Below, the MPQA annotation types are listed with brief descriptions of
their possible features.
- id - A unique identifier assigned by the annotator to
the first meaningful and descriptive reference to an agent.
This id is case sensitive. When annotating a later
mention of the same referent as an agent, there is no need to
re-specify the id.
- nested-source - Added to an agent annotation when the
agent reference is the source of a private state/speech event. It is a
list of agent ids beginning with the writer and ending with the id for
the immediate agent being referenced. For instance, w,smith,miller
would capture the idea that the writer quotes somebody
called Smith who in turn quotes somebody called Miller.
- nested-target - In the present version of the scheme,
this field is not used. Targets are specified in attitude annotation
frames.
- agent-uncertain - Use when you are uncertain as to
whether or not the agent is the correct source of a private
state/speech event.
Possible values: somewhat-uncertain, very-uncertain
NOTE: Please see
Annotating Agents
for more detailed instructions and examples.
- es-uncertain - Use when you are uncertain as to
whether or not the word or phrase you are annotating is an
expressive-subjective element.
Possible values: somewhat-uncertain, very-uncertain
- intensity - The strength of the expressive-subjective
element.
Possible values: low, medium, high, extreme
- nested-source - Agent that is the source of the
private state indirectly indicated by the expressive-subjective
element. It is a list of agent ids beginning with the writer and ending
with the id for the immediate agent that is the source.
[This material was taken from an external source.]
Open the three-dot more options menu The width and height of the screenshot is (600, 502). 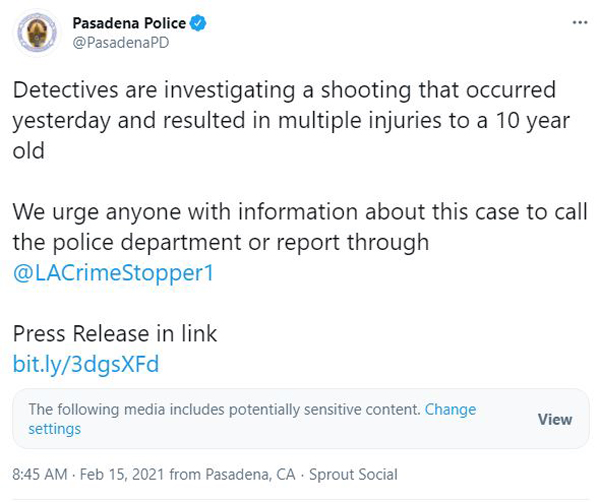tap(580, 23)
- nested-source-uncertain - Use when you are
uncertain as to whether or not the agent is the correct source for the
private state indirectly indicated by the expressive-subjective
element.
Possible values: somewhat-uncertain, very-uncertain
- polarity - Attribute for marking the polarity of the
expression, in context, according to the nested-source.
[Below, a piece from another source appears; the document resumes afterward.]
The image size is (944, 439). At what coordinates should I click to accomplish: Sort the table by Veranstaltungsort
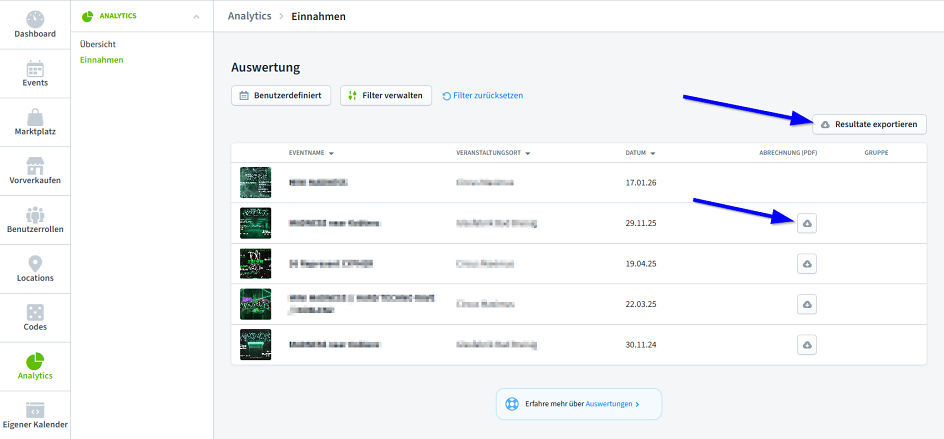[492, 153]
Possible values: negative, positive, both, neutral,
uncertain-negative, uncertain-positive, uncertain-both,
uncertain-neutral
- attitude-type* - This attribute is no longer used now
that attitudes are being explicitly annotated. It was used if the
expressive-subjective element was expressing a negative or positive
attitude, feeling, evalution, or emotion.
Possible values: negative, positive, other
- annotation-uncertain - Use when you are uncertain if,
in context, the word or phrase expresses a direct private state/speech
event.
Possible values: somewhat-uncertain, very-uncertain
- attitude-link -This contains a list of the ids of all
attitudes that are associated with the private state expressed by the
direct-subjective
- expression-intensity - Strength of the private state
being expressed by the direct-subjective expression. To give you an
idea, `said' is neutral,
`thinks' is low,
`criticized' or
`fears' is medium, and something like
`blasted' in the verbal sense is
probably high.
Possible values: neutral, low, medium, high, extreme.
- implicit - Add this feature when you annotate a (zero)
span of text for an implicit speech or thought. For example, there may
be quoted speech without a "said" where the
speaker is implicit from the previous sentence. In this case, make the
first quote or word at the beginning a direct-subjective and use this
feature.
- insubstantial - Use when the private state/speech event
is not significant or not particular, based on the criteria for
significant and particular in the annotation instructions. Type in all
criteria that it fails to pass: c1 and/or c2 and/or c3.
- intensity - The overall strength of the private state
being expressed. Think of this as the union of the intensity of the
expressions plus the strength of the private state being expressed by
the expressive- subjective elements.
Possible values: neutral, low, medium, high, extreme
- nested-source - Agent that is the source of the
private state/speech event. It is a list of agent ids beginning with
the writer and ending with the id for the immediate agent being
referenced.
- polarity - New attribute for marking the polarity of
the expression, in context, according to the nested-source.
Possible values: negative, positive, both, neutral,
uncertain-negative, uncertain-positive, uncertain-both,
uncertain-neutral
- subjective-uncertain- Use when you are uncertain, in
context, whether the word or phrase ought not to be treated as an
objective-speech event.
- attitude-toward* - This feature is no longer used. It
was used for cases where there was a negative/positive attitude being
expressed and the attitude was being directed toward an agent. In that
case this feature received the id of the relevant agent.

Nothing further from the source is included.